# Given instruction 1:
According to the decision-boundary page, why should the notebook be run locally rather than in Colab? Answer in one to three sentences.
# Given instruction 2:
Pick up the decision-boundary tutorial right after its final line and carry it on.

# Source excerpt:
########################################

Detect decision boundaries based on certainty ratios
We use certainty ratios to compute a decision boundary score.
Use Chrome to run Spotlight in Colab. Due to Colab restrictions (e.g. no websocket support), the performance is limited. Run the notebook locally for the full Spotlight experience.
- inputs
- outputs
- parameters
df['probabilities']
contain the class probability vector that was inferred by the model
df['decision_boundary_score']
contains a score between 0 and 1 that indicates how close the data sample is to the decision boundary. 1 means the data sample is on the decision boundary, 0 means it is far away.
Imports and play as copy-n-paste functions
# Install dependencies
#@title Install required packages with PIP
!pip install renumics-spotlight datasets
# Play as copy-n-paste functions
import datasets
import numpy as np
import pandas as pd
from renumics import spotlight
import requests
def boundary_score(df, probabilities_name='probabilities'):
def compute_score(probs):
indices=np.argsort(probs)[::-1]
score = [indices[0], indices[1], probs[indices[0]],probs[indices[1]] ]
return score
df_out=pd.DataFrame()
temp_scores=[compute_score(x) for x in df[probabilities_name]]
df_out['decision_boundary_score']=[x[3]/x[2] for x in temp_scores]
df_out['decision_boundary_alternate_label']=[x[1] for x in temp_scores]
return df_out
Step-by-step example on CIFAR-100
Load CIFAR-100 from Huggingface hub and convert it to Pandas dataframe
dataset = datasets.load_dataset("renumics/cifar100-enriched", split="train")

########################################

# Data:

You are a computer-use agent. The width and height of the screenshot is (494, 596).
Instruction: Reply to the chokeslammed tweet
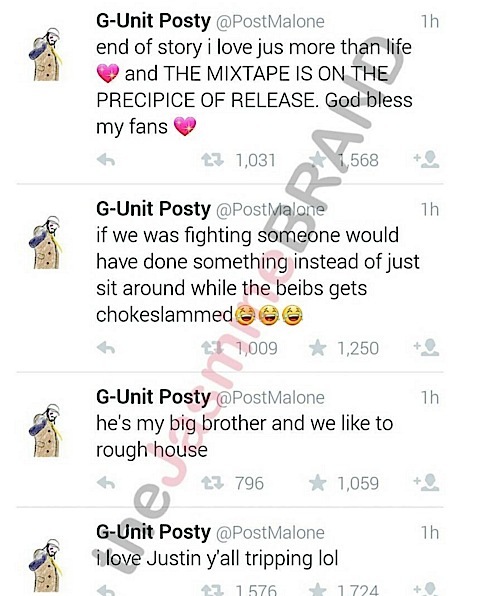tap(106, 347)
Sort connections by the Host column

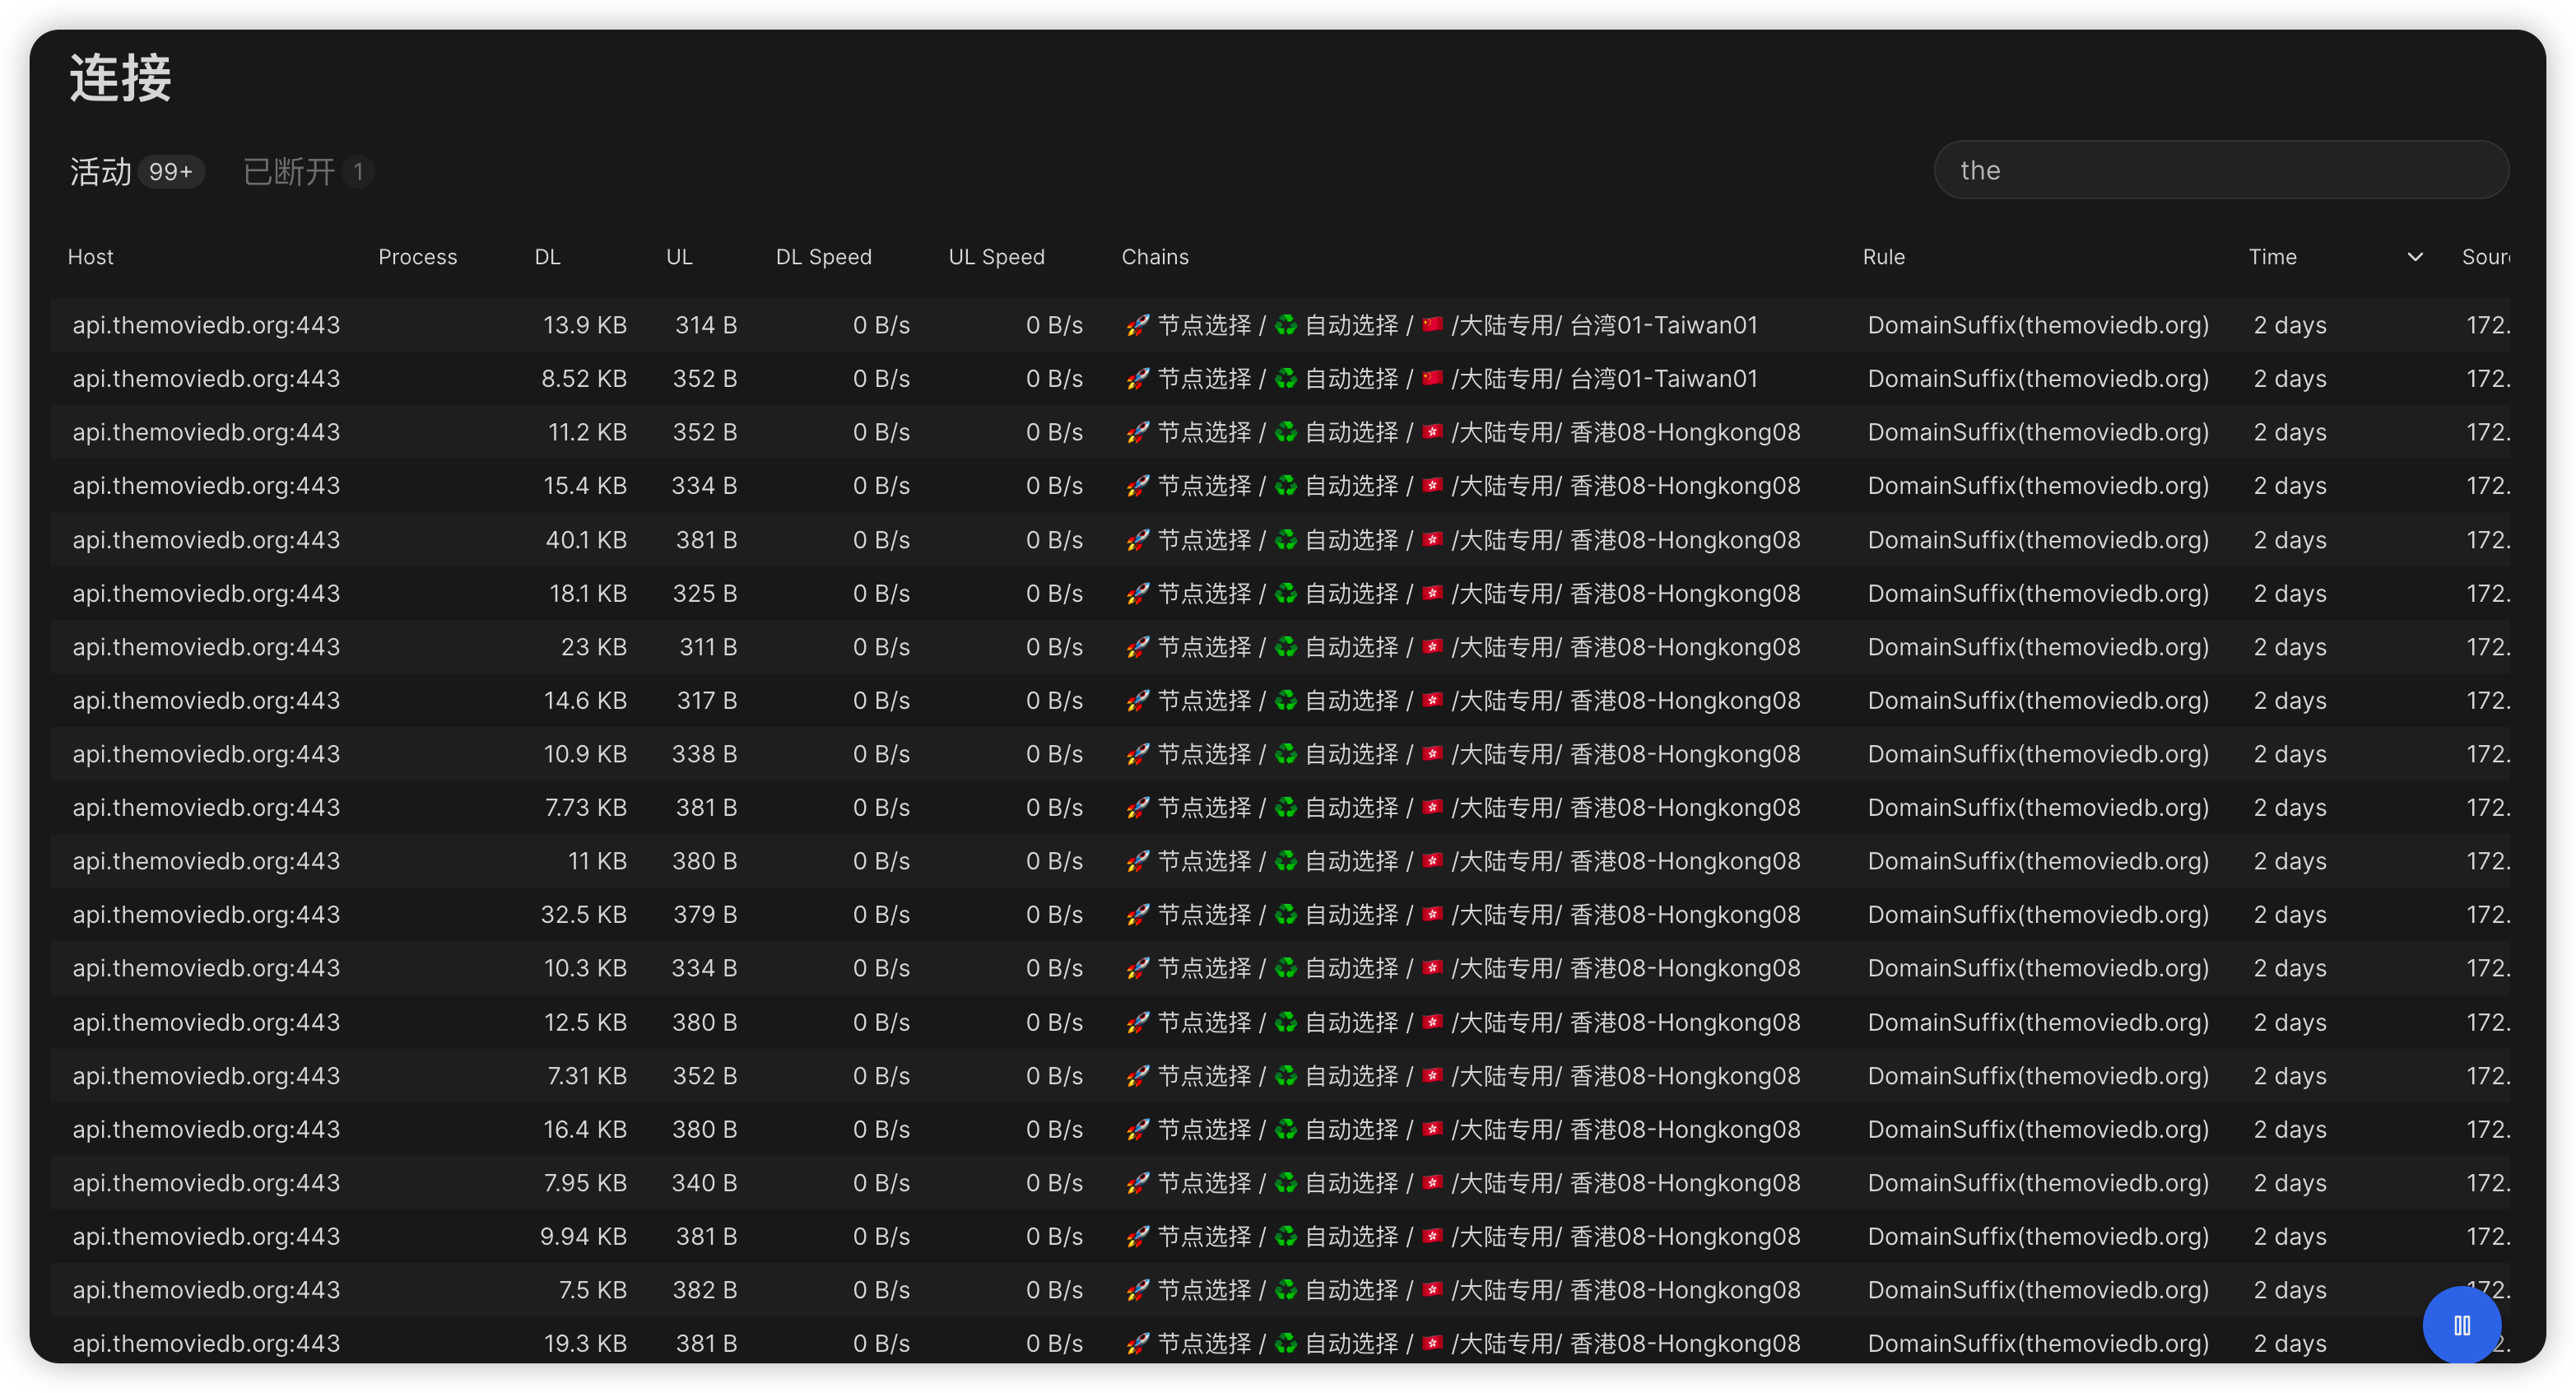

########################################

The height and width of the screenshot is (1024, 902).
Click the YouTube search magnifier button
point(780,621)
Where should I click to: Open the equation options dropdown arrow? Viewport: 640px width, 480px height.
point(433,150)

########################################

# Answer 1:
Colab has restrictions, such as no websocket support, so Spotlight performs poorly there. Running the notebook locally gives the full Spotlight experience.

# Answer 2:
df = dataset.to_pandas()
Compute decision boundary score and alternate label
f_boundary = boundary_score(df)
df = pd.concat([df, df_boundary], axis=1)
df['decision_boundary_alternate_label_str']=[dataset.features["fine_label"].int2str(x) for x in df['decision_boundary_alternate_label']]
Inspect decision boundary with Spotlight
df_show = df.drop(columns=['embedding', 'probabilities'])
layout_url = "https://raw.githubusercontent.com/Renumics/spotlight/playbook_initial_draft/playbook/rookie/decision_boundary_layout.json"
response = requests.get(layout_url)
layout = spotlight.layout.nodes.Layout(**json.loads(response.text))
spotlight.show(df_show, dtype={"image": spotlight.Image, "embedding_reduced": spotlight.Embedding}, layout=layout)